## TASK OBJECTIVE
From the line containing "Task: Download the MUSTER alignment" down to the line containing "Open the July" in the records below, reproduce every line exactly, ends included, and omit all others.

++++ TASK INPUT ++++

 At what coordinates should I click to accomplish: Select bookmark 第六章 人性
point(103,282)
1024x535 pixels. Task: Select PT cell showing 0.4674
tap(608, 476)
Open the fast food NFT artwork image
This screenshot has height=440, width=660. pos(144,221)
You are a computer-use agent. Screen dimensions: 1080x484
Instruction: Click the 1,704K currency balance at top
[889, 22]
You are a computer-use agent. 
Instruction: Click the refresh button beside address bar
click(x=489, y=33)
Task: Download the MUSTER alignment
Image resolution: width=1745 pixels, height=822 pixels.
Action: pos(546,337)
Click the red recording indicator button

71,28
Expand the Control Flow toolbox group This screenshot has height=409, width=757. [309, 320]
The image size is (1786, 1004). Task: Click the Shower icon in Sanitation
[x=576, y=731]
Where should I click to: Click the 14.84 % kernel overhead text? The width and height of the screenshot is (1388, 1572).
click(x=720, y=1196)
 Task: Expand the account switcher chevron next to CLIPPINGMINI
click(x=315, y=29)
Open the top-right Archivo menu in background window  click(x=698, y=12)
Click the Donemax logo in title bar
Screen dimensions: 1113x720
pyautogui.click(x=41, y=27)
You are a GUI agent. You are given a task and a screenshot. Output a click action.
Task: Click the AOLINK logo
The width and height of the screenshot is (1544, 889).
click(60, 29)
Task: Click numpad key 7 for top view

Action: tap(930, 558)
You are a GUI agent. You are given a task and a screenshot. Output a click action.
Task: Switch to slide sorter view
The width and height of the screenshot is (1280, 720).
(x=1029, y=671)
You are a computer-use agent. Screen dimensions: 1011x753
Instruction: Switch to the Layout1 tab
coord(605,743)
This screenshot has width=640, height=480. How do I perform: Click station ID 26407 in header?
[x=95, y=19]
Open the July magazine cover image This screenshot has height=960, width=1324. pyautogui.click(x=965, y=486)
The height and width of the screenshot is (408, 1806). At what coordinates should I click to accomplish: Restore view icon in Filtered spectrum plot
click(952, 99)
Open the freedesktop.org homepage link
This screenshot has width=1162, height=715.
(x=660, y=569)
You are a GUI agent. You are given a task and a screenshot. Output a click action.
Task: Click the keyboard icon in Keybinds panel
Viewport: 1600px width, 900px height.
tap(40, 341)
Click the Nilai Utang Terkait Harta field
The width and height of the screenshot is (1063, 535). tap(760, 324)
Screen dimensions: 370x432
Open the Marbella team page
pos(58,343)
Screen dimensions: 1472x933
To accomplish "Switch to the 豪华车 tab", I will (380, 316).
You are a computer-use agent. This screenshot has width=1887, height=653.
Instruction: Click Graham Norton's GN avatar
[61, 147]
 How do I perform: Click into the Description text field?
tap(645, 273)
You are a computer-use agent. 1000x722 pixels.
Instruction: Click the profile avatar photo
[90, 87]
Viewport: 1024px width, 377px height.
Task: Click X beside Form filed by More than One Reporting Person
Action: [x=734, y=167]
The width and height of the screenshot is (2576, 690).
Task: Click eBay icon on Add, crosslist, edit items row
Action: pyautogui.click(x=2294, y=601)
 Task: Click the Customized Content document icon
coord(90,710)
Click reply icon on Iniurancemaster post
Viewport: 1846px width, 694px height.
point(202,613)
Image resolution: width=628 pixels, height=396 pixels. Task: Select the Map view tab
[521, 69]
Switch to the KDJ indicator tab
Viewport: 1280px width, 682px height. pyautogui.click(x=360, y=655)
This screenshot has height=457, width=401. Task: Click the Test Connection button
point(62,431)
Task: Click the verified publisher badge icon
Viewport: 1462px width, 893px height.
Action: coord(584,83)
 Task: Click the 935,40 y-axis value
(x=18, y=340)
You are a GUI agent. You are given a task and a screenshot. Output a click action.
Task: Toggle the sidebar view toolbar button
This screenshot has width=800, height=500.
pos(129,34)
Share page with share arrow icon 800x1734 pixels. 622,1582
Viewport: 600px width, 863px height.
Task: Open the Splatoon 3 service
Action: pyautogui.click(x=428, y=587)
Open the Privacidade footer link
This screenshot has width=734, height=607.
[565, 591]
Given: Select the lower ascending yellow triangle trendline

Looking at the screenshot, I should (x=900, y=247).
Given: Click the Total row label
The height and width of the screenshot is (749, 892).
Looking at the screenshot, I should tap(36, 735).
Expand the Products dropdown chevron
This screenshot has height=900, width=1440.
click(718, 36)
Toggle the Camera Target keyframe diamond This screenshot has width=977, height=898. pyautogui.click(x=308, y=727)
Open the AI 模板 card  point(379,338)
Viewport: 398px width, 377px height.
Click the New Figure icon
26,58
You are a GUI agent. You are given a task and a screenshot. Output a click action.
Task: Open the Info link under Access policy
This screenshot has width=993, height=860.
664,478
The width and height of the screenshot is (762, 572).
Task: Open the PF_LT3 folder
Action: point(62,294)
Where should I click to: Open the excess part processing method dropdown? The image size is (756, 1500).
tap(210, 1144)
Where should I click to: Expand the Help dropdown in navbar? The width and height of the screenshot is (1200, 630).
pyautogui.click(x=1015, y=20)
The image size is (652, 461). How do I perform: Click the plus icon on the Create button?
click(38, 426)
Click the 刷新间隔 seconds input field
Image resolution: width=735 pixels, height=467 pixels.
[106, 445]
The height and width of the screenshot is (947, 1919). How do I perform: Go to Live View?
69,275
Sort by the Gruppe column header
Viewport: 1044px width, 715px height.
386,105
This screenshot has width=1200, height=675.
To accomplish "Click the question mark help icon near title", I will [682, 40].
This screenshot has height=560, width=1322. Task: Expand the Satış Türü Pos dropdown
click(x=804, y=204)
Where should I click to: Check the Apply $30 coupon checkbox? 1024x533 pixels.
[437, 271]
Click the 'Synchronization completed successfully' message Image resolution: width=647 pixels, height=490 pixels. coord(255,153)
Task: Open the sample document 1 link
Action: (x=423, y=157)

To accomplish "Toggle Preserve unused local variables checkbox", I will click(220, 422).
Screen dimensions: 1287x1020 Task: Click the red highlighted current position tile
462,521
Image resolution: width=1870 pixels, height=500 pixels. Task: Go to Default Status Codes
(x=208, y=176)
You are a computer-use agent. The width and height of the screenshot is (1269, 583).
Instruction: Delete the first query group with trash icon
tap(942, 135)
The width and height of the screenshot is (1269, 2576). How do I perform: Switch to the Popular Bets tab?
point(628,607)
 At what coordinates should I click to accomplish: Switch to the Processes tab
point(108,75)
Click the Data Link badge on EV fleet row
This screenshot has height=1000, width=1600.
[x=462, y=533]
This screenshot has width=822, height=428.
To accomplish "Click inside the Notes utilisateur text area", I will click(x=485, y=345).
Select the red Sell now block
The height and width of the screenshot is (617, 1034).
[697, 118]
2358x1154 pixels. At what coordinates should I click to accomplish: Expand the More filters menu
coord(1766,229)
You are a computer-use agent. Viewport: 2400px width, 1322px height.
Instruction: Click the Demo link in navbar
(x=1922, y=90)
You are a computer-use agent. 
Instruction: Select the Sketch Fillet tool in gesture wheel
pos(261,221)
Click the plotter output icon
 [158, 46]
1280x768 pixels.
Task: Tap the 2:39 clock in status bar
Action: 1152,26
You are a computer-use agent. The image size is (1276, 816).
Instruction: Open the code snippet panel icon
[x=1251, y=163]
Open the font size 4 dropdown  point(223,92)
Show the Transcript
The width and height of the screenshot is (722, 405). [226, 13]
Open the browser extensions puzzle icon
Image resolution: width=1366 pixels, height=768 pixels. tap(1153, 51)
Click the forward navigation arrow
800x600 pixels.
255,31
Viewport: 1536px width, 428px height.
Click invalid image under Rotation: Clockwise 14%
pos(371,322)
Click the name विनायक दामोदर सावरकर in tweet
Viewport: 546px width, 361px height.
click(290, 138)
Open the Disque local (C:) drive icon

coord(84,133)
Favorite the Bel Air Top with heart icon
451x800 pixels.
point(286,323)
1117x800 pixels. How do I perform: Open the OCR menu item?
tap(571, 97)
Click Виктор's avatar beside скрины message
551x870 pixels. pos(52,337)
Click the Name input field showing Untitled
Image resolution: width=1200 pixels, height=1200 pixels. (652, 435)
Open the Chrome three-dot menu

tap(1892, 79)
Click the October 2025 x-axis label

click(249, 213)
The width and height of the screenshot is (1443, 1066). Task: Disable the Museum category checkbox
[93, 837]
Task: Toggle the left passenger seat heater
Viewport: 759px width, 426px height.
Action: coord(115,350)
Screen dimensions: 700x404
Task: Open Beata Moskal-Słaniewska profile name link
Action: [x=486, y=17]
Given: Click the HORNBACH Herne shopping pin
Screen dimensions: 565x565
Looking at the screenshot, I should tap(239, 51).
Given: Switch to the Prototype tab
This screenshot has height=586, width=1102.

++++

## SOLVED EXERCISE
Task: Download the MUSTER alignment
Image resolution: width=1745 pixels, height=822 pixels.
Action: pos(546,337)
Click the red recording indicator button

71,28
Expand the Control Flow toolbox group This screenshot has height=409, width=757. [309, 320]
The image size is (1786, 1004). Task: Click the Shower icon in Sanitation
[x=576, y=731]
Where should I click to: Click the 14.84 % kernel overhead text? The width and height of the screenshot is (1388, 1572).
click(x=720, y=1196)
 Task: Expand the account switcher chevron next to CLIPPINGMINI
click(x=315, y=29)
Open the top-right Archivo menu in background window  click(x=698, y=12)
Click the Donemax logo in title bar
Screen dimensions: 1113x720
pyautogui.click(x=41, y=27)
You are a GUI agent. You are given a task and a screenshot. Output a click action.
Task: Click the AOLINK logo
The width and height of the screenshot is (1544, 889).
click(60, 29)
Task: Click numpad key 7 for top view

Action: tap(930, 558)
You are a GUI agent. You are given a task and a screenshot. Output a click action.
Task: Switch to slide sorter view
The width and height of the screenshot is (1280, 720).
(x=1029, y=671)
You are a computer-use agent. Screen dimensions: 1011x753
Instruction: Switch to the Layout1 tab
coord(605,743)
This screenshot has width=640, height=480. How do I perform: Click station ID 26407 in header?
[x=95, y=19]
Open the July magazine cover image This screenshot has height=960, width=1324. pyautogui.click(x=965, y=486)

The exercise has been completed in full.